The son of Iohannes (John) Cataadioce, Boniface was of Roman extraction. While serving as a deacon, Boniface impressed Pope Gregory I, who described him as a man "of tried faith and character" and selected him to be papal apocrisiarius to the imperial court in Constantinople in 603. This was to be a significant time in his life and helped to shape his short but eventful papacy.

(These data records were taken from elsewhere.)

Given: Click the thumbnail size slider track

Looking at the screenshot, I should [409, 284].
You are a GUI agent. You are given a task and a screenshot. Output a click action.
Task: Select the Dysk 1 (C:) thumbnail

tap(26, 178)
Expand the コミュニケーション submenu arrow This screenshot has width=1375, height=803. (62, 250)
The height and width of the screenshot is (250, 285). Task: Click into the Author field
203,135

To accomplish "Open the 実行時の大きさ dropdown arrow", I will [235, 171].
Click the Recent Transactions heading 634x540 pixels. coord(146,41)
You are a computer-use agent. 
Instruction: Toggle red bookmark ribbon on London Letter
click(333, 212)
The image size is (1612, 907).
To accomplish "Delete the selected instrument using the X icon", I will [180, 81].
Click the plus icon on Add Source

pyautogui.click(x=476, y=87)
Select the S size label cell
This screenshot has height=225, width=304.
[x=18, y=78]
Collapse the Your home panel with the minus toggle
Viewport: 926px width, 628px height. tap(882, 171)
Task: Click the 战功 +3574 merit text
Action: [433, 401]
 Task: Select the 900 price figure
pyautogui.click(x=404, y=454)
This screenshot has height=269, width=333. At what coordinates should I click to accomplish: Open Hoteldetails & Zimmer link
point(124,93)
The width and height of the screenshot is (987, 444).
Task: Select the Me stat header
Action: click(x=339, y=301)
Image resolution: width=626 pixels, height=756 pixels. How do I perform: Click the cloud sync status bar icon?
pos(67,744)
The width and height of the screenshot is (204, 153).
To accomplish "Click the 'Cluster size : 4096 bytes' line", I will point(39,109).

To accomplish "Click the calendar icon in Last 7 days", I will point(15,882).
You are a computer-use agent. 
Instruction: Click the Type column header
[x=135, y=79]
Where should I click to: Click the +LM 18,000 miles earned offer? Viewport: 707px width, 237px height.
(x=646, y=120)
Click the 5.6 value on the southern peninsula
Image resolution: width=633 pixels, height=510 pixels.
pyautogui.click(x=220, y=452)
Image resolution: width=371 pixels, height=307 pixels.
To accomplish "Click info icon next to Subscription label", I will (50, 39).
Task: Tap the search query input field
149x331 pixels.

As apocrisarius, Boniface had the ear of Emperor Phocas and was held in esteem by him. This proved important when he was instructed by Pope Gregory to intercede with Emperor Phocas on behalf of Bishop Alcison of Cassiope on the island of Corcyra. Alcison found his episcopate being usurped by Bishop John of Euria in Epirus, who had fled his home along with his clergy to escape from attacks by the Slavs and Avars. John, having found himself safe on Corcyra, was not content to serve under Bishop Alcison; instead he set about trying to usurp his episcopal authority. Normally, this behaviour would not have been tolerated, but Emperor Phocas was sympathetic to Bishop John and not inclined to interfere. Alcison appealed to Pope Gregory, who left the problem to Boniface to resolve. In a stroke of diplomatic genius, Boniface managed to reconcile all the parties while still retaining the confidence of the emperor.

==Papacy==
Boniface was elected to succeed Pope Sabinian, who died in February 606, but his return from Constantinople to Rome was delayed by almost a year. There is much debate over why there was such a long vacancy. Some authorities believe that it was to allow Boniface to complete his work in Constantinople, but the more widely held belief is that imperial ratification was delayed due to dissension between those who supported the policies of Gregory I and those who did not. Boniface himself is thought to have insisted on the elections being free and fair and may have refused to take up the papacy until convinced that they had been.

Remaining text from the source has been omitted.